Netanyahu: Security before borders

Ahead of direct talks, Israeli PM says peace with Palestinians is 'achievable'.

    Abbas, left, was reportedly angered by Clinton's insistence on no preconditions [AFP]

    Preconditions

    Although Hillary Clinton, the US secretary of state, said on Friday that the negotiations should proceed without preconditions, Netanyahu mentioned several requirements during Sunday's cabinet meeting, according to Mark Regev, a government spokesman.

    Netanyahu said that a discussion of a future Palestinian state along the borders that existed before the 1967 Six-Day War could come only after security issues, such as whether such a state would be demilitarised, were settled.

    "We are discussing a peace agreement between Israel and a demilitarised Palestinian state," he said.

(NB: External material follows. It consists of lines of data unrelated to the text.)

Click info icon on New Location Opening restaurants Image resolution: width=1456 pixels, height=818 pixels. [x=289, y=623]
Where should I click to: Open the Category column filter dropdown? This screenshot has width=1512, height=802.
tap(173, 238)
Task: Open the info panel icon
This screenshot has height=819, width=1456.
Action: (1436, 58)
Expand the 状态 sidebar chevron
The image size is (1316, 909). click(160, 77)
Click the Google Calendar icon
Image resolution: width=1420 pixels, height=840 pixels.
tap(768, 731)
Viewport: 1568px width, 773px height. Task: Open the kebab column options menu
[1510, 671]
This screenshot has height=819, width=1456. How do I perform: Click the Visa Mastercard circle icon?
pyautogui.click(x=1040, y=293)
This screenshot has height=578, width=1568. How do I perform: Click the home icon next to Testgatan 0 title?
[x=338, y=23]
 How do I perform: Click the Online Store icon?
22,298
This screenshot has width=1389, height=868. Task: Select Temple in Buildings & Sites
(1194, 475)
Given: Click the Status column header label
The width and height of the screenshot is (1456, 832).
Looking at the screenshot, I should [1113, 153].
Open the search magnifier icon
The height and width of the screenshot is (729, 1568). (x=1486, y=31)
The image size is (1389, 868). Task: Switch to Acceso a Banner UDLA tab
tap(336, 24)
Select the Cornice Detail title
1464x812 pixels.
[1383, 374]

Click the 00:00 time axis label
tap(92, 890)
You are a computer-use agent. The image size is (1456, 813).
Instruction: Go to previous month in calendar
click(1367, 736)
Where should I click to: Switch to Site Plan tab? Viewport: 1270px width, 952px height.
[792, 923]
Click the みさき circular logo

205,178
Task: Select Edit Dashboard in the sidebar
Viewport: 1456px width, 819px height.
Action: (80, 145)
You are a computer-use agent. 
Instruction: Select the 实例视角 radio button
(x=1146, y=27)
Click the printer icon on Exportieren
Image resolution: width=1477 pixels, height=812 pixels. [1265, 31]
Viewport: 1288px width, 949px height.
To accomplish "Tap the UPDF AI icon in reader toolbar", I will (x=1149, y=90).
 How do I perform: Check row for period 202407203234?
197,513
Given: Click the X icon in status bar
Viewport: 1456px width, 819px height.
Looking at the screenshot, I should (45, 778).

    He also said the Palestinians must recognise Israel as a Jewish state and that he would like to maintain an Israeli military presence in the Jordan valley area of the West Bank, Regev told Al Jazeera.

    He did not address the coming expiration, on September 26, of a freeze on Israeli settlements in the occupied West Bank. Such settlements are illegal under international law. 

    Pre-1967 borders and Israeli settlements are the most sensitive issues for the Palestinians, and Saeb Erekat, the chief Palestinian negotiator, has said a failure to halt settlements will derail talks.

    Abbas 'angry'

    The Arab League gave its backing to direct negotiations as long as "measures and conditions" were met. For the Palestinians, this primarily means the halt of settlement construction and an agreement on pre-1967 borders.

    Clinton's statement on Friday that talks proceed without preconditions angered Mahmoud Abbas, the Fatah politician and president of the Palestinian Authority, according to a report in the Asharq al Awsat newspaper.

    A spokesman for the Palestinian government was not immediately available to comment on the remarks attributed to Netanyahu.

    A statement released on Friday by the Middle East negotiating group known as the Quartet - made up of the United States, United Nations, Russia and European Union - said that negotiations should "lead to a settlement ... that ends the occupation which began in 1967".